L’un des principaux défis qui demeurent est l’extension de la couverture aux travailleurs de l’économie informelle (travailleurs à leur propre compte, travailleurs familiaux non rémunérés) et à leur famille qui constituent 76 pour cent du reste de la population thaïlandaise. Les tentatives d’étendre la couverture à cette catégorie comprennent la fourniture (au titre de l’article 40 de la loi sur la sécurité sociale) d’un ensemble gratuit de garanties, subventionné en partie par les pouvoirs publics, qui couvre la maladie, l’invalidité, la mort et une prestation vieillesse facultative sous forme d’un montant forfaitaire.

Malgré la hausse sensible du nombre de personnes couvertes, la majorité de la population en âge de travailler dans le secteur informel n’a toujours pas de sécurité de revenu, et les possibilités d’acquérir de meilleures qualifications font défaut.
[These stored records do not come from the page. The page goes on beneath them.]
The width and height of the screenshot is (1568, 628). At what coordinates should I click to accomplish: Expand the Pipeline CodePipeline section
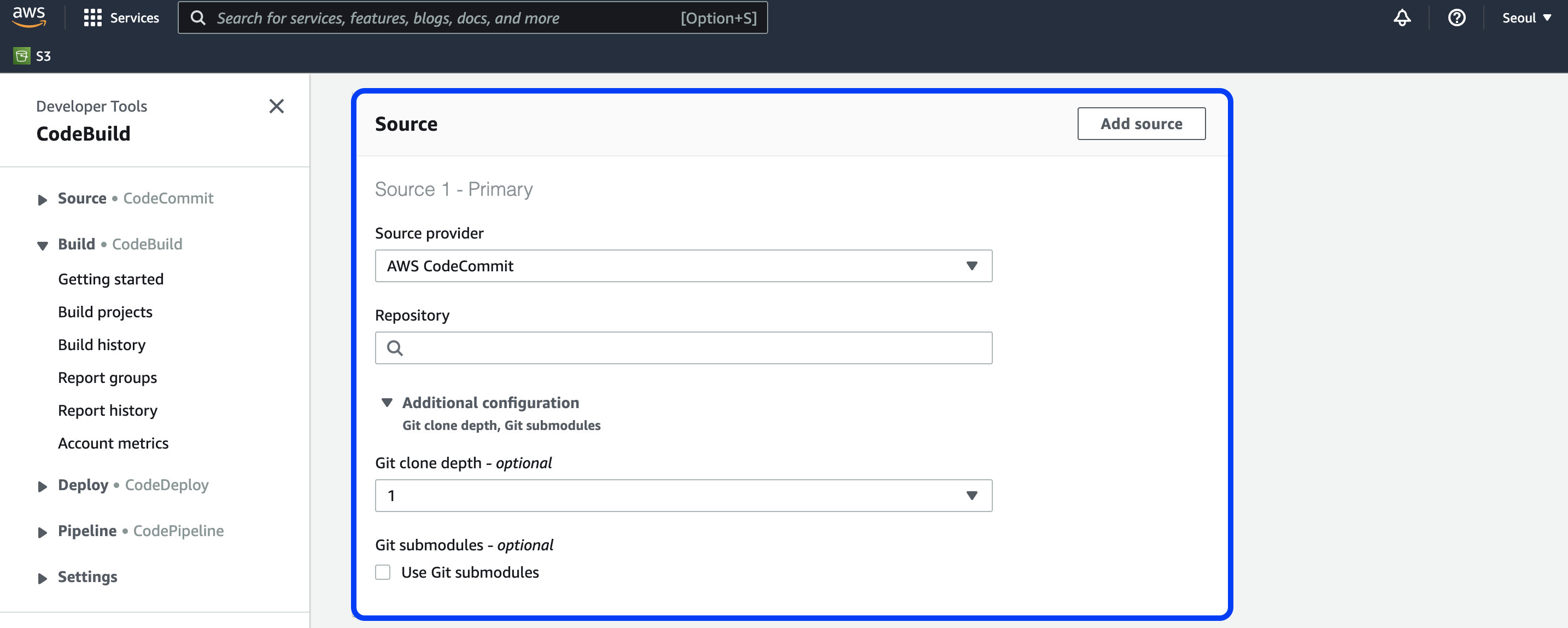(42, 532)
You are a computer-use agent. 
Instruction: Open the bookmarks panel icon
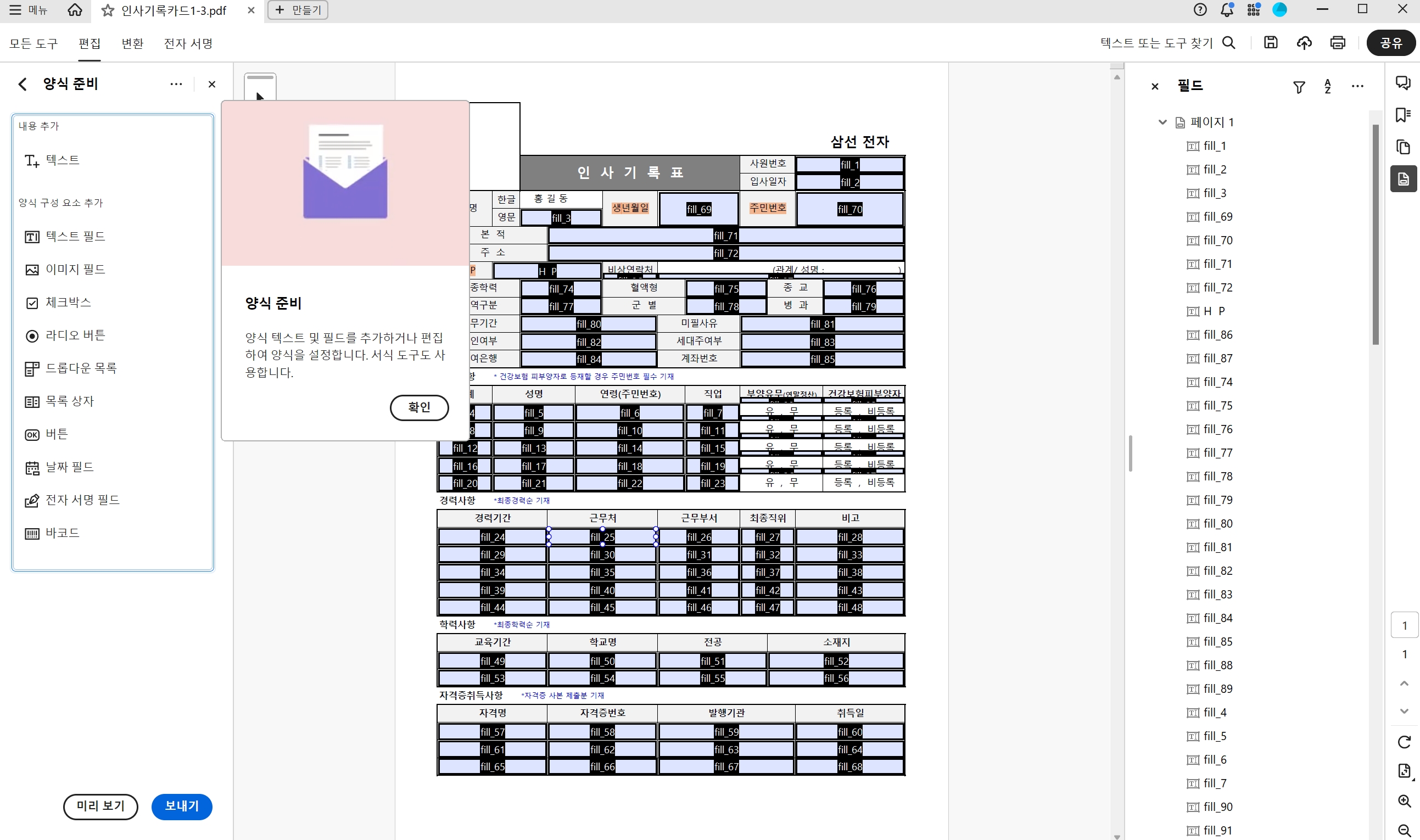[1403, 115]
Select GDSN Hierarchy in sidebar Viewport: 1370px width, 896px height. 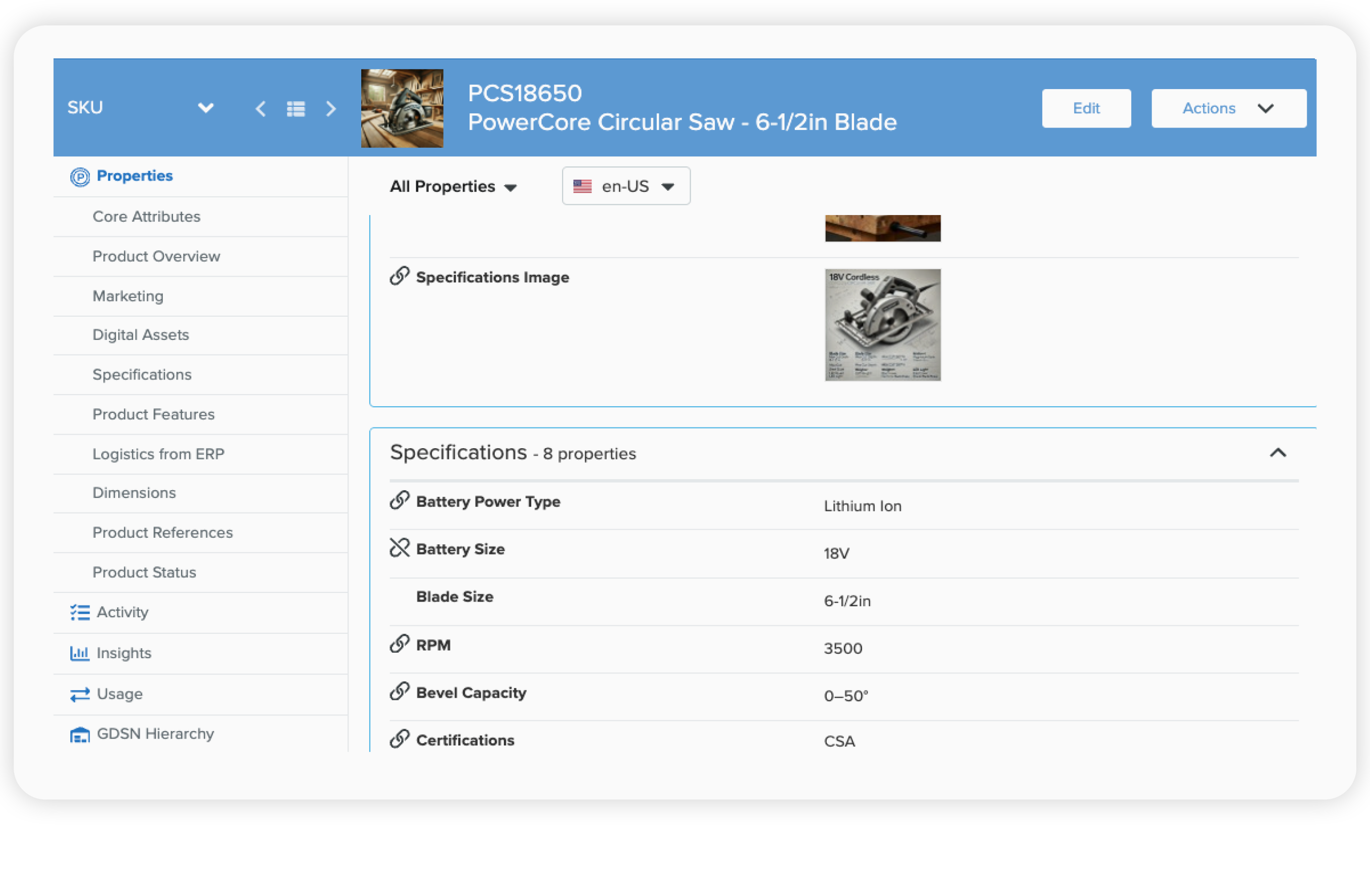(155, 734)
Quand des catastrophes naturelles comme les inondations de 2011 frappent, ces travailleurs sont souvent abandonnés à leur sort.

Le gouvernement royal thaïlandais a récemment déclaré son intention de s’attaquer à ce problème et a fait de l’expansion de la protection sociale un objectif prioritaire du 11e Plan national de développement économique et social pour 2012-2016 avec pour ambition d’instaurer «davantage de justice dans la société».

En mars 2010, une Equipe conjointe du socle de protection sociale (SPFJT en anglais) a été mise en place pour appuyer les efforts du gouvernement thaïlandais afin de mettre progressivement en place un régime de protection sociale systématique et approprié, fondé sur les droits. L’Organisation internationale du Travail (OIT) dirige cette équipe et bénéficie du soutien coordonné d’autres organismes des Nations Unies (ONU).1

Vers une protection sociale de base universelle

«L’objectif de la SPFJT est de développer une approche cohérente et holistique de la protection sociale en Thaïlande et de s’acheminer progressivement vers la mise à disposition de tous d’une protection sociale de base universelle», explique M. Jiyuan Wang, Directeur du Bureau de pays de l’OIT pour la Thaïlande, le Cambodge et le Laos.

L’équipe SPFJT a rassemblé une documentation sur les expériences de la Thaïlande et a fait la promotion d’un socle de protection sociale plus complet à travers diverses activités, comme des ateliers, des conférences et des formations.

Pour le secteur informel, la SFPJT des Nations Unies préconise l’instauration de mesures de sécurité sociale pour compenser la perte de revenu provoquée par des lésions professionnelles, la maladie ou la maternité. Elles seront associées à des primes et des programmes de formation professionnelle afin de développer les capacités individuelles.

La SPFJT a également produit une vidéo, Instaurer un socle de protection sociale en Thaïlande (en anglais), pour défendre les droits des personnes comme Neeramol et sensibiliser aux problèmes qui perdurent.



L’ONU a retenu le socle de protection sociale parmi les neuf initiatives visant à répondre aux effets de la crise économique et sociale mondiale. Dirigée conjointement par l’OIT et l’Organisation mondiale de la santé, cette initiative a pour but de promouvoir un ensemble de droits fondamentaux et de transferts sociaux, ainsi que des services essentiels dans les domaines de l’emploi, de la santé, de l’eau et l’assainissement, de l’alimentation, de l’éducation et du soutien aux familles, afin de protéger les plus pauvres et les plus vulnérables et de leur donner les moyens d’échapper à la misère.

En juin 2012, la 101e session de la Conférence internationale du Travail de l’OIT débattra de l’élaboration d’une recommandation sur le socle de protection sociale.

Y compris le Coordinateur résident des Nations Unies, l’UNICEF, le FNUAP, l’OMS, l’UNESCO, le PNUD et l’ONU Femmes.